En los años 90, la calle Valencia tenía cinco librerías independientes: Modern Times, La Casa del Libro, Abandoned Planet, Phoenix Books y la original Adobe Books. En la calle 16 había una biblioteca de préstamo de fanzines punk. En la Misión había poetas, y la poesía era bulliciosa.
“La gente te decía que apestabas, si apestabas”, recuerda Josiah Luis Alderete, poeta nacido y criado en la Misión, y ahora copropietario de la librería Medicine for Nightmares, en la calle 24.
Recordaba las lecturas en el Café Babar, un local de la calle 22 con Guerrero, que tenía una pared de metal corrugado detrás del escenario.
“Había una gran bolsa de cacahuetes en medio de la sala”, explica. “Y si al público no le gustaba lo que estabas leyendo, tiraban los cacahuetes contra la pared metálica”.
Puede sonar duro, pero era la Misión.
“No eran esas lecturas tranquilas y correctas. Era vida. Y era sangre. Y era la verdad saliendo de la gente”.

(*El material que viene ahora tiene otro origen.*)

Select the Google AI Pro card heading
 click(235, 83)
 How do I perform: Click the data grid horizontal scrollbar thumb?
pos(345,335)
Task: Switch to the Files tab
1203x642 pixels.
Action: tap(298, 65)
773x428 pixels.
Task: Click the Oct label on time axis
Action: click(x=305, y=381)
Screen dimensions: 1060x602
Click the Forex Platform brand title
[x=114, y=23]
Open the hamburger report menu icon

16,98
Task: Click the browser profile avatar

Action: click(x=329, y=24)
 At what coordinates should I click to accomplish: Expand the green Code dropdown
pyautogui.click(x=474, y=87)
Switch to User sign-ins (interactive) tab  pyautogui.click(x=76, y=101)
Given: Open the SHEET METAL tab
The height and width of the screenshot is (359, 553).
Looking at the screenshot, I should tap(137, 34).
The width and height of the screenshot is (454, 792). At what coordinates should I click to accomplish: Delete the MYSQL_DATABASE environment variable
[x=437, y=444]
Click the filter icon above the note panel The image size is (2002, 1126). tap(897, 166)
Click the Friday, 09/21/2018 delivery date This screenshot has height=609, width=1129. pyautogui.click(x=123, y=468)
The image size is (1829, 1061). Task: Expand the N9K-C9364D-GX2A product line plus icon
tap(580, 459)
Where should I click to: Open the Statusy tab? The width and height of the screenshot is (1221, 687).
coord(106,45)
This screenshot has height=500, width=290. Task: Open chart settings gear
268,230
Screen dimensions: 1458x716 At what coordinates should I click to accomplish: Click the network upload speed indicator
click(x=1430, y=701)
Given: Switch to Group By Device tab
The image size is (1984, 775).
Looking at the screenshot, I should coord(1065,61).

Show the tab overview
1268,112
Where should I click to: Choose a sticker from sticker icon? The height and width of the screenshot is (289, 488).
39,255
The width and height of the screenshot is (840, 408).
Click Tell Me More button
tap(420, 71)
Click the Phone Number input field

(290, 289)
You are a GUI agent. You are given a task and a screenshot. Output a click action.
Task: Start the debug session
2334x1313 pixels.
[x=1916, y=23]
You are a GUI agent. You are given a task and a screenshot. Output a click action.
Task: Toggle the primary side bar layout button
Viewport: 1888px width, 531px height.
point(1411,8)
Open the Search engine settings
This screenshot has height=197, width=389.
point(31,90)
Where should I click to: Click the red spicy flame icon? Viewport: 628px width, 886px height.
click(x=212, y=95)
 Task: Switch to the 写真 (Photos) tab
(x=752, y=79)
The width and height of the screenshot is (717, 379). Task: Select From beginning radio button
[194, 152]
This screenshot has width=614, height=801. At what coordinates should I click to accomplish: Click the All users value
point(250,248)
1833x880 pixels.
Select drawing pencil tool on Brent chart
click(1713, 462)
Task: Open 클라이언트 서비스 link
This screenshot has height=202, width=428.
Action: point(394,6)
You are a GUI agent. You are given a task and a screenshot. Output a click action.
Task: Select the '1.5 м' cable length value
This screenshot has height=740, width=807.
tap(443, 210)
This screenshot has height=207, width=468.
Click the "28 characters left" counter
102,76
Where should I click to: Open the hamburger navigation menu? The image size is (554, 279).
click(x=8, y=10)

Alderete se hizo cargo de Medicine for Nightmares (o, Medicina para Pesadillas, como también se la conoce) de Alley Cat Books en otoño de 2021. La propietaria de Alley Cat, Kate K. Razo, amiga de Alderte y también propietaria de Dog Eared Books en la calle Valencia, quería asegurarse de que el local siguiera siendo una librería. Se puso en contacto con Aldertete para encontrar un nuevo propietario, y ambos se dieron cuenta de que él y dos compañeros bibliófilos eran los más adecuados para la tarea.
Si North Beach fue el centro de la moda en los años 50, con los Beatniks, Kerouac y el City Lights de Ferlinghetti, los años 90, dijo, “fueron el apogeo de la escena literaria de la Misión”.
Alejandro Murguía, que se convirtió en poeta laureado de San Francisco en 2012, llamó la atención por sus poemas sobre el barrio. The Delicados, un grupo de spoken-word formado en el 96, mezclaba poesía, danza y percusión. Cherríe Moraga, dramaturga chicana y feminista, representó sus obras sobre los trabajadores agrícolas de California en el Teatro Brava.
Pero, mientras estos artistas actuaban en las trastiendas de cafés y bares, la burbuja de las puntocom amenazaba su permanencia en el barrio.
“Siempre me consideran un poeta de la Misión. Siempre me presentan así”, dice Alderte. “Pero la verdad es que hace más de 20 años que no puedo vivir en mi barrio”.
Recordó quando las calles se fueron llenando de carros finas y restaurantes de lujo.
“Cuando crecíamos aquí, había un par de tiendas chulas cerca de la calle 16, pero el resto eran como tiendas de electrodomésticos”, dijo de Valencia. “Allí es donde iba a recitar mis poemas en mitad de la noche”.
Es decir, las noches que no se escapaba para ir a City Lights en North Beach, que entonces cerraba a medianoche.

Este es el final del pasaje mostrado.